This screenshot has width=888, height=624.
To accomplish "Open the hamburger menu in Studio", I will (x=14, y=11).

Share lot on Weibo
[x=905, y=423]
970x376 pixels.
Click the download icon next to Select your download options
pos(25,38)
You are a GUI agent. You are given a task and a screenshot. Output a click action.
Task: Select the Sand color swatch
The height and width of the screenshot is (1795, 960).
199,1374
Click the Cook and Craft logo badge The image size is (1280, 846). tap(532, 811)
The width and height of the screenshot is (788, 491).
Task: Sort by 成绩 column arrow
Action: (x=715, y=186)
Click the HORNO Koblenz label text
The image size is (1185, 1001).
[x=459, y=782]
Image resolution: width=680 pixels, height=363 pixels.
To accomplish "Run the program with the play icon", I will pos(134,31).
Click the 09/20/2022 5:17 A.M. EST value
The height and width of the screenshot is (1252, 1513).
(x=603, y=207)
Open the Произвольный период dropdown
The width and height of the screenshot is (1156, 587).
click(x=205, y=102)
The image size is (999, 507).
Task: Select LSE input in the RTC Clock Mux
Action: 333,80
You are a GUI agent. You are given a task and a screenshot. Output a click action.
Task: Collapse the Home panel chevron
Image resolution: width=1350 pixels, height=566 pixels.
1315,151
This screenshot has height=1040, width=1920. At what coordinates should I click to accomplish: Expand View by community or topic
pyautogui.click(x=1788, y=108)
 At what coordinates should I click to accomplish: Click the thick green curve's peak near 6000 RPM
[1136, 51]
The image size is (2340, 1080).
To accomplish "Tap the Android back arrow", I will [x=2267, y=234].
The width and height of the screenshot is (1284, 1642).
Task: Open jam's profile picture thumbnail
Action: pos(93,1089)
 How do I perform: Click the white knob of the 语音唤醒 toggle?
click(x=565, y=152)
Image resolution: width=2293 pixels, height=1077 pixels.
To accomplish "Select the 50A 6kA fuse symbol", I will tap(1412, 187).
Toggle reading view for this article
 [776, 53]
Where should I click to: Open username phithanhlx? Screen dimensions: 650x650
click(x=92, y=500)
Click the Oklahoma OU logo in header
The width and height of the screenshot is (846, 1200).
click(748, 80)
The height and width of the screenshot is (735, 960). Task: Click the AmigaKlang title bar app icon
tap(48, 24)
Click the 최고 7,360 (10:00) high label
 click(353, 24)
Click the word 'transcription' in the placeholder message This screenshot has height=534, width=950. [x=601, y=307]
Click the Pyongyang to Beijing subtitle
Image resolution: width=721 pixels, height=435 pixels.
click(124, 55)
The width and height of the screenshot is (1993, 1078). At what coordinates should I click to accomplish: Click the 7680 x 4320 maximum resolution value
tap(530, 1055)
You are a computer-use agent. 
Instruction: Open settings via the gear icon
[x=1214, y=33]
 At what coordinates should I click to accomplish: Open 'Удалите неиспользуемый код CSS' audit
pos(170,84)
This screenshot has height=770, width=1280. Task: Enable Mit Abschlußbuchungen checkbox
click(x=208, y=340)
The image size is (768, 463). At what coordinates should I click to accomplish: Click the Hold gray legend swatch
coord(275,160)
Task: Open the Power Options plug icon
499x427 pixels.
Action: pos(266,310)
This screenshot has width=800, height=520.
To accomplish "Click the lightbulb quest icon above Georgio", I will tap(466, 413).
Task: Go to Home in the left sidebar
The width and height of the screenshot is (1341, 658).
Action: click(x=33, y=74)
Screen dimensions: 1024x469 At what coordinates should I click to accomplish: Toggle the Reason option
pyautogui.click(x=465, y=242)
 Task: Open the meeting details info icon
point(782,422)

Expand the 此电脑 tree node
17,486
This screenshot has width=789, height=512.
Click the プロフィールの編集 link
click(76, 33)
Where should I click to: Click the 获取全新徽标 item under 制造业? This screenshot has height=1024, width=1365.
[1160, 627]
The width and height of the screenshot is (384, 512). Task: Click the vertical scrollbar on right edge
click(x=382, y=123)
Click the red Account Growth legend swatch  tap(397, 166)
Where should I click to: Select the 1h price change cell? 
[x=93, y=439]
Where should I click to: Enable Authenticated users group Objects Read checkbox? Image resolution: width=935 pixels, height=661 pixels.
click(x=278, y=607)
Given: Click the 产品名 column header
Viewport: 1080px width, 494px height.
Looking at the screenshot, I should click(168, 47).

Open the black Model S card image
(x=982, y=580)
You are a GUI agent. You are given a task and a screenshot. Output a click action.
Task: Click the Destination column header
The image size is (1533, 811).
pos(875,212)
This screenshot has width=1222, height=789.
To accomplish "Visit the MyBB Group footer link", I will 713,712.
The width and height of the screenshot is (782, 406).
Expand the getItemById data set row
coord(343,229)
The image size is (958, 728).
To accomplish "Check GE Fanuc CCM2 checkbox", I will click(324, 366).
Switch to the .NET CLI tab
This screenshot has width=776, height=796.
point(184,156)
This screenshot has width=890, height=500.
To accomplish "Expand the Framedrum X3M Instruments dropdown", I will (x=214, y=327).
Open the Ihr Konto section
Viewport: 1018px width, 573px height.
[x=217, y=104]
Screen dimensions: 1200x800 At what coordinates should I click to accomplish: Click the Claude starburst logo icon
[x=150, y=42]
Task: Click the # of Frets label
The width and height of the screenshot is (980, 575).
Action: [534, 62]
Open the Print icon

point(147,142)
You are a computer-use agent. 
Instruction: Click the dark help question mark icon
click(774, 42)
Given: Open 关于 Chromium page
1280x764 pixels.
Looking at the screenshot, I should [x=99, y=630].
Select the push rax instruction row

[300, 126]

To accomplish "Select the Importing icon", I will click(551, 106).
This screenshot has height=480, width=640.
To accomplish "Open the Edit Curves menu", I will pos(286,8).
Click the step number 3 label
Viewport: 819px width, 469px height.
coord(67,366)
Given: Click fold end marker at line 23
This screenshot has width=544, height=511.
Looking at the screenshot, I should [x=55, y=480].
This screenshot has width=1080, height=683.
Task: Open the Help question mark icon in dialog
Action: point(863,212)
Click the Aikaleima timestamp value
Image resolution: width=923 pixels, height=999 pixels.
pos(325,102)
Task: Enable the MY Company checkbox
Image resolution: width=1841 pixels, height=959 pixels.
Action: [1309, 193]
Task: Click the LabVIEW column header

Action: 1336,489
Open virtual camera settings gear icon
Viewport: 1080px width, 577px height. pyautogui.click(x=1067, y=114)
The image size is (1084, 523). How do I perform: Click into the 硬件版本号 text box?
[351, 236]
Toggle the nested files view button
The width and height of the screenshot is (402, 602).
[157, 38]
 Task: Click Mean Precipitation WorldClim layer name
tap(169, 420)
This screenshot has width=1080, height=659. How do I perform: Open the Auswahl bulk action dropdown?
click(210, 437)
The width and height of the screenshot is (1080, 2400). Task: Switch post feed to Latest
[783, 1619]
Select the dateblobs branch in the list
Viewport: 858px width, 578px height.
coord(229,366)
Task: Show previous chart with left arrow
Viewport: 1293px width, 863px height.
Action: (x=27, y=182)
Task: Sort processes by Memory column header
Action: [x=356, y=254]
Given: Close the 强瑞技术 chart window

#### WHAT IS REQUIRED
Take the material above and return all of it exactly.

#### EXERCISE RESPONSE
This screenshot has width=888, height=624.
To accomplish "Open the hamburger menu in Studio", I will (x=14, y=11).

Share lot on Weibo
[x=905, y=423]
970x376 pixels.
Click the download icon next to Select your download options
pos(25,38)
You are a GUI agent. You are given a task and a screenshot. Output a click action.
Task: Select the Sand color swatch
The height and width of the screenshot is (1795, 960).
199,1374
Click the Cook and Craft logo badge The image size is (1280, 846). tap(532, 811)
The width and height of the screenshot is (788, 491).
Task: Sort by 成绩 column arrow
Action: (x=715, y=186)
Click the HORNO Koblenz label text
The image size is (1185, 1001).
[x=459, y=782]
Image resolution: width=680 pixels, height=363 pixels.
To accomplish "Run the program with the play icon", I will pos(134,31).
Click the 09/20/2022 5:17 A.M. EST value
The height and width of the screenshot is (1252, 1513).
(x=603, y=207)
Open the Произвольный период dropdown
The width and height of the screenshot is (1156, 587).
click(x=205, y=102)
The image size is (999, 507).
Task: Select LSE input in the RTC Clock Mux
Action: 333,80
You are a GUI agent. You are given a task and a screenshot. Output a click action.
Task: Collapse the Home panel chevron
Image resolution: width=1350 pixels, height=566 pixels.
1315,151
This screenshot has height=1040, width=1920. At what coordinates should I click to accomplish: Expand View by community or topic
pyautogui.click(x=1788, y=108)
 At what coordinates should I click to accomplish: Click the thick green curve's peak near 6000 RPM
[1136, 51]
The image size is (2340, 1080).
To accomplish "Tap the Android back arrow", I will [x=2267, y=234].
The width and height of the screenshot is (1284, 1642).
Task: Open jam's profile picture thumbnail
Action: pos(93,1089)
 How do I perform: Click the white knob of the 语音唤醒 toggle?
click(x=565, y=152)
Image resolution: width=2293 pixels, height=1077 pixels.
To accomplish "Select the 50A 6kA fuse symbol", I will tap(1412, 187).
Toggle reading view for this article
 [776, 53]
Where should I click to: Open username phithanhlx? Screen dimensions: 650x650
click(x=92, y=500)
Click the Oklahoma OU logo in header
The width and height of the screenshot is (846, 1200).
click(748, 80)
The height and width of the screenshot is (735, 960). Task: Click the AmigaKlang title bar app icon
tap(48, 24)
Click the 최고 7,360 (10:00) high label
 click(353, 24)
Click the word 'transcription' in the placeholder message This screenshot has height=534, width=950. [x=601, y=307]
Click the Pyongyang to Beijing subtitle
Image resolution: width=721 pixels, height=435 pixels.
click(124, 55)
The width and height of the screenshot is (1993, 1078). At what coordinates should I click to accomplish: Click the 7680 x 4320 maximum resolution value
tap(530, 1055)
You are a computer-use agent. 
Instruction: Open settings via the gear icon
[x=1214, y=33]
 At what coordinates should I click to accomplish: Open 'Удалите неиспользуемый код CSS' audit
pos(170,84)
This screenshot has height=770, width=1280. Task: Enable Mit Abschlußbuchungen checkbox
click(x=208, y=340)
The image size is (768, 463). At what coordinates should I click to accomplish: Click the Hold gray legend swatch
coord(275,160)
Task: Open the Power Options plug icon
499x427 pixels.
Action: pos(266,310)
This screenshot has width=800, height=520.
To accomplish "Click the lightbulb quest icon above Georgio", I will tap(466, 413).
Task: Go to Home in the left sidebar
The width and height of the screenshot is (1341, 658).
Action: click(x=33, y=74)
Screen dimensions: 1024x469 At what coordinates should I click to accomplish: Toggle the Reason option
pyautogui.click(x=465, y=242)
 Task: Open the meeting details info icon
point(782,422)

Expand the 此电脑 tree node
17,486
This screenshot has width=789, height=512.
Click the プロフィールの編集 link
click(76, 33)
Where should I click to: Click the 获取全新徽标 item under 制造业? This screenshot has height=1024, width=1365.
[1160, 627]
The width and height of the screenshot is (384, 512). Task: Click the vertical scrollbar on right edge
click(x=382, y=123)
Click the red Account Growth legend swatch  tap(397, 166)
Where should I click to: Select the 1h price change cell? 
[x=93, y=439]
Where should I click to: Enable Authenticated users group Objects Read checkbox? Image resolution: width=935 pixels, height=661 pixels.
click(x=278, y=607)
Given: Click the 产品名 column header
Viewport: 1080px width, 494px height.
Looking at the screenshot, I should click(168, 47).

Open the black Model S card image
(x=982, y=580)
You are a GUI agent. You are given a task and a screenshot. Output a click action.
Task: Click the Destination column header
The image size is (1533, 811).
pos(875,212)
This screenshot has width=1222, height=789.
To accomplish "Visit the MyBB Group footer link", I will 713,712.
The width and height of the screenshot is (782, 406).
Expand the getItemById data set row
coord(343,229)
The image size is (958, 728).
To accomplish "Check GE Fanuc CCM2 checkbox", I will click(324, 366).
Switch to the .NET CLI tab
This screenshot has width=776, height=796.
point(184,156)
This screenshot has width=890, height=500.
To accomplish "Expand the Framedrum X3M Instruments dropdown", I will (x=214, y=327).
Open the Ihr Konto section
Viewport: 1018px width, 573px height.
[x=217, y=104]
Screen dimensions: 1200x800 At what coordinates should I click to accomplish: Click the Claude starburst logo icon
[x=150, y=42]
Task: Click the # of Frets label
The width and height of the screenshot is (980, 575).
Action: [534, 62]
Open the Print icon

point(147,142)
You are a computer-use agent. 
Instruction: Click the dark help question mark icon
click(774, 42)
Given: Open 关于 Chromium page
1280x764 pixels.
Looking at the screenshot, I should [x=99, y=630].
Select the push rax instruction row

[300, 126]

To accomplish "Select the Importing icon", I will click(551, 106).
This screenshot has height=480, width=640.
To accomplish "Open the Edit Curves menu", I will pos(286,8).
Click the step number 3 label
Viewport: 819px width, 469px height.
coord(67,366)
Given: Click fold end marker at line 23
This screenshot has width=544, height=511.
Looking at the screenshot, I should [x=55, y=480].
This screenshot has width=1080, height=683.
Task: Open the Help question mark icon in dialog
Action: point(863,212)
Click the Aikaleima timestamp value
Image resolution: width=923 pixels, height=999 pixels.
pos(325,102)
Task: Enable the MY Company checkbox
Image resolution: width=1841 pixels, height=959 pixels.
Action: [1309, 193]
Task: Click the LabVIEW column header

Action: 1336,489
Open virtual camera settings gear icon
Viewport: 1080px width, 577px height. pyautogui.click(x=1067, y=114)
The image size is (1084, 523). How do I perform: Click into the 硬件版本号 text box?
[351, 236]
Toggle the nested files view button
The width and height of the screenshot is (402, 602).
[157, 38]
 Task: Click Mean Precipitation WorldClim layer name
tap(169, 420)
This screenshot has width=1080, height=659. How do I perform: Open the Auswahl bulk action dropdown?
click(210, 437)
The width and height of the screenshot is (1080, 2400). Task: Switch post feed to Latest
[783, 1619]
Select the dateblobs branch in the list
Viewport: 858px width, 578px height.
coord(229,366)
Task: Show previous chart with left arrow
Viewport: 1293px width, 863px height.
Action: (x=27, y=182)
Task: Sort processes by Memory column header
Action: [x=356, y=254]
Given: Close the 强瑞技术 chart window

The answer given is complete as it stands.